Committee members should take notes during the interview and rate the candidates on a scale of one to three. Candidates receiving ones didn't answer questions in a way that satisfied the member while those receiving threes are considered must-hires. Collect the scores from each member, tally the results and schedule a meeting with the entire committee to discuss the applicant's qualifications. You should also keep score during the interview, but only refer to your rating if the committee deadlocks over a candidate.

More often than not, you'll hire your staff's first choice, although you should voice concerns when you have issues with the committee's scoring. It's an open dialogue and you should be more than willing to alter your opinion if the committee presents a convincing argument.

On one memorable occasion, my staff did just that. I felt a nurse was much too meek to last in our center and thought an aggressive surgeon or fellow member of the surgical team would walk all over her. The interview committee disagreed, thinking instead that her pleasant disposition and clinical skills would benefit our patients. They believed in her, bought into her success and told me they'd help her through difficulties she may encounter with aggressive surgeons or nurses.

I trusted my team's instincts and hired the shy nurse, but made sure I watched with a critical eye during her 90-day probation period. Turns out, they were right. She performed spectacularly, and I would never have hired her if she hadn't been interviewed and backed by the center's staff.

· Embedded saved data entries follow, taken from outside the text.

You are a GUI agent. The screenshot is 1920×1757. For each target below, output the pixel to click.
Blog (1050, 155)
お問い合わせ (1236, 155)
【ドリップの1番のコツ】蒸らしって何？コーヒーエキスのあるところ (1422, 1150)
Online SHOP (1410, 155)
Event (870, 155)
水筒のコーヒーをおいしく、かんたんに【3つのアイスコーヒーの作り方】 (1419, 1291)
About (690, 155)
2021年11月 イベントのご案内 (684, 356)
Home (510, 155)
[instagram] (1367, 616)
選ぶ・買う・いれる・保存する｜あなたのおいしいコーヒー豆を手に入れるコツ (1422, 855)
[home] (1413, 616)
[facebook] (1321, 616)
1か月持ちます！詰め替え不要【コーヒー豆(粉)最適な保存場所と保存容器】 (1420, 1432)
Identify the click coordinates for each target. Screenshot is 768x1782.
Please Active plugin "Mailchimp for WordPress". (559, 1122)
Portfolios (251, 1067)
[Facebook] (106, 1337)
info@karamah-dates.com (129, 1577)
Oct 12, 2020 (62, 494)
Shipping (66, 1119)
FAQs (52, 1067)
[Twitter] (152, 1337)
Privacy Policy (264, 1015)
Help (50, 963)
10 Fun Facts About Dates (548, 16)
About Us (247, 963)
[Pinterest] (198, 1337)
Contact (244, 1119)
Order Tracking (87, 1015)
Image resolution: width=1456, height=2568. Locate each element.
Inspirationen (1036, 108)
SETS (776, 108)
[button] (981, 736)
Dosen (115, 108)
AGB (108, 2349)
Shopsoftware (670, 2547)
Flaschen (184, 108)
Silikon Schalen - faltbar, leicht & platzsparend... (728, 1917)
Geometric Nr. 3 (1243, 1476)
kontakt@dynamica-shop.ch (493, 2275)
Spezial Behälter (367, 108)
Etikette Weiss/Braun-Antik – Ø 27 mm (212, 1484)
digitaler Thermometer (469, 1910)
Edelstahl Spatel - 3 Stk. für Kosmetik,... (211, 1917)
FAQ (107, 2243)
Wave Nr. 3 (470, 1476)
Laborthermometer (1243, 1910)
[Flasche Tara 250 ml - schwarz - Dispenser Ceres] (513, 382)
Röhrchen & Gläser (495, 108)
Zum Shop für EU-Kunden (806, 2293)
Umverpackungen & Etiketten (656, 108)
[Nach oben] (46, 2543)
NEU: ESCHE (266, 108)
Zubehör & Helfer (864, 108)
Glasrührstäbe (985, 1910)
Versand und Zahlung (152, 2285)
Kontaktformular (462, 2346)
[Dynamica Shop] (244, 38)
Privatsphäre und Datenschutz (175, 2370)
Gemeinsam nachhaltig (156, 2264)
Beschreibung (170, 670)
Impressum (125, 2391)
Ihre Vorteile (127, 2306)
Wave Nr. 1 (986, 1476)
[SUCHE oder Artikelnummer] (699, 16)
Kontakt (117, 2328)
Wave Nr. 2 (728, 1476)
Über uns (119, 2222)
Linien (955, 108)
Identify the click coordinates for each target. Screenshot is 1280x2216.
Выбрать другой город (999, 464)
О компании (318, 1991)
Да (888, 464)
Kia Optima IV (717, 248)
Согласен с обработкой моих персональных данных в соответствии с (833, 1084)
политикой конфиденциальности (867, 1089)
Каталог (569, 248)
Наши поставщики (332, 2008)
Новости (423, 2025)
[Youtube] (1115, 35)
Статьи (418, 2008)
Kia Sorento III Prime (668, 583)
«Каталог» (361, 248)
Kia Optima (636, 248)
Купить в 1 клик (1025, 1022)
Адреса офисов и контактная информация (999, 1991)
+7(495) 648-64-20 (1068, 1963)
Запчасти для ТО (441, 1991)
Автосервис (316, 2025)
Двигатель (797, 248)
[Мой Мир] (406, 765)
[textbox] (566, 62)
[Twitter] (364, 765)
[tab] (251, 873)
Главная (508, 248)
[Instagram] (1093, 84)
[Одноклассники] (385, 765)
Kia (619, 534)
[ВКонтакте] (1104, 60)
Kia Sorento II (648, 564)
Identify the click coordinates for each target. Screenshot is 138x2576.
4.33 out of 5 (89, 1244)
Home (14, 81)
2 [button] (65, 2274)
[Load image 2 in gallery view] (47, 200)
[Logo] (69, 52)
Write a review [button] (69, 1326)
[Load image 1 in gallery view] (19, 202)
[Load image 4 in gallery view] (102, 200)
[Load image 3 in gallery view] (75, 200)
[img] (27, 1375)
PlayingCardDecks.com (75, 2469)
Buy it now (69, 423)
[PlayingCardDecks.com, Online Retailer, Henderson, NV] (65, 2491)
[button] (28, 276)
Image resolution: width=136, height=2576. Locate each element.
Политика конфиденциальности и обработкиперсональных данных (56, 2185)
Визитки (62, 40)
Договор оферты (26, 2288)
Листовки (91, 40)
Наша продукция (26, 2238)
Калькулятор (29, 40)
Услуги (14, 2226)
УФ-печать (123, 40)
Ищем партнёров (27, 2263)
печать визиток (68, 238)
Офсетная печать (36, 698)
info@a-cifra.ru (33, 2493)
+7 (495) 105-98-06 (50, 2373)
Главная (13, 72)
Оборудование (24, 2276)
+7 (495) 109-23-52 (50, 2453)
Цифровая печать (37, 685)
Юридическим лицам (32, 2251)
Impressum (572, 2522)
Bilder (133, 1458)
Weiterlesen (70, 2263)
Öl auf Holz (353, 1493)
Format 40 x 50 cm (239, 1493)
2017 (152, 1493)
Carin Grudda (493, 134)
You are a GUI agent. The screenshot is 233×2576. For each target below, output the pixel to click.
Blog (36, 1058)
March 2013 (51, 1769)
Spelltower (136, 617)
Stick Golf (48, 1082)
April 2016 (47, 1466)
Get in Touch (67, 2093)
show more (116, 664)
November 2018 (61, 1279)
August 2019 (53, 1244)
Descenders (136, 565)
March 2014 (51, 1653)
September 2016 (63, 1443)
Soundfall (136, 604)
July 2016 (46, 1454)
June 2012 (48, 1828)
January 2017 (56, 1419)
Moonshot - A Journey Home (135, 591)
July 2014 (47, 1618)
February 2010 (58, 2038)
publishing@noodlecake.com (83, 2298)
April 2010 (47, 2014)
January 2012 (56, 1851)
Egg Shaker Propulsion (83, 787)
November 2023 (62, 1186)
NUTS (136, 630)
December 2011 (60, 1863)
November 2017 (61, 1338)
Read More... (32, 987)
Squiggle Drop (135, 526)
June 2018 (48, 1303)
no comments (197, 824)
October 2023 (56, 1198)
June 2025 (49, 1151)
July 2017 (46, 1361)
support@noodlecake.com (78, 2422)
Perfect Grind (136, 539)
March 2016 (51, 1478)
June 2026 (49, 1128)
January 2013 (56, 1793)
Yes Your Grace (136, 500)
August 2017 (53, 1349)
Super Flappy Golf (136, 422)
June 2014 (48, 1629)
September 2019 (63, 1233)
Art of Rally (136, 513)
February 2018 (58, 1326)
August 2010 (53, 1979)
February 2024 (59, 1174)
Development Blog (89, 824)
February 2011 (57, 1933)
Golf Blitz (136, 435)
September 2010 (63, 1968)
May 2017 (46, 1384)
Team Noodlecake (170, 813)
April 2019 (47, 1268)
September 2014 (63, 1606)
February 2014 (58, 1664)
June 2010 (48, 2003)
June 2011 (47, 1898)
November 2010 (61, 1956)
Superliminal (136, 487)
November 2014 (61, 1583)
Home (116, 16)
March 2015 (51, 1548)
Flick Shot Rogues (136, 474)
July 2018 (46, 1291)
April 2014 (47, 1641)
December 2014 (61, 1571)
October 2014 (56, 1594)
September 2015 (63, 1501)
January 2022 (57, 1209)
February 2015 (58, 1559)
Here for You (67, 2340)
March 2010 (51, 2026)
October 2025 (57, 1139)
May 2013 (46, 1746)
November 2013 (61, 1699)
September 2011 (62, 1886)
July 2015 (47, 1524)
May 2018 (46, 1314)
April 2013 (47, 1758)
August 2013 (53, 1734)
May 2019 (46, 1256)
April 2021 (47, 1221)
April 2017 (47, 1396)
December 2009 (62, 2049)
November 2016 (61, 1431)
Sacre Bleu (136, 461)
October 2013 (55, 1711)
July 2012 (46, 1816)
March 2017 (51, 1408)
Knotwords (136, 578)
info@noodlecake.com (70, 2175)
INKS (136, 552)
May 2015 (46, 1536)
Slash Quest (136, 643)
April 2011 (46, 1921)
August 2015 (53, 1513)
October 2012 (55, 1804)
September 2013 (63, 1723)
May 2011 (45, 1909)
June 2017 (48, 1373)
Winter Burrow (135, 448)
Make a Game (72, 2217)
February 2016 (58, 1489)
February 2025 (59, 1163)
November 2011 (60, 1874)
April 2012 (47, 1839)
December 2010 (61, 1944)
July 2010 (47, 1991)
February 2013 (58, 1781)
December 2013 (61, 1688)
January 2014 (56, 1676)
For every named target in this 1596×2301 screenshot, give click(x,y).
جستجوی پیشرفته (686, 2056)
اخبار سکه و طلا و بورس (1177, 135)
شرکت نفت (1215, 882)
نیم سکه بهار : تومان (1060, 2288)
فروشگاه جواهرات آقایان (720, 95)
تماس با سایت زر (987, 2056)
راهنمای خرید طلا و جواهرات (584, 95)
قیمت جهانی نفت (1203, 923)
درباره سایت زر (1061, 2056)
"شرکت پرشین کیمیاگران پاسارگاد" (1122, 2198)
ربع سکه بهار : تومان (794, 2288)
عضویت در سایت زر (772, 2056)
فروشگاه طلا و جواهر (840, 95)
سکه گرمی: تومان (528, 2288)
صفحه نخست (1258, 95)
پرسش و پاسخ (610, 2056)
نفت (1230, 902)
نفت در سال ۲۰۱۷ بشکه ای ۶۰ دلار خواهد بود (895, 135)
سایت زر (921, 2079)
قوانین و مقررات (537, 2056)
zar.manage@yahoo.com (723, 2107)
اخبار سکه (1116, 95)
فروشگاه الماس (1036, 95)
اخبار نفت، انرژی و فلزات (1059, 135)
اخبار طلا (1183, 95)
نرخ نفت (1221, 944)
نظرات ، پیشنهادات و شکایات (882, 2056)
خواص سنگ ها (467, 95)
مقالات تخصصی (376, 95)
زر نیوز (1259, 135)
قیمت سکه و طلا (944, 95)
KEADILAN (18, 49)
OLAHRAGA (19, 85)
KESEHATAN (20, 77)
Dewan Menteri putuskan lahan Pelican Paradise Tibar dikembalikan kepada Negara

You'll find that candidates will also appreciate the opportunity to interview with your facility's staff. The nurse who was hired despite my objections told me she was more appreciative of the opportunity to work at our center because the staff chose her. She said she started with an immediate sense of belonging because she was the one the staff wanted to work with.

Hit more often than miss
We all know that interviewing and finding the right employee is an inexact science. Some people shine in the interview room but fade in the OR. Sometimes you win with new hires, and sometimes you lose. That's an unfortunate reality. Having your staff interview their future co-workers will hopefully put you on the right side of that equation more often than not.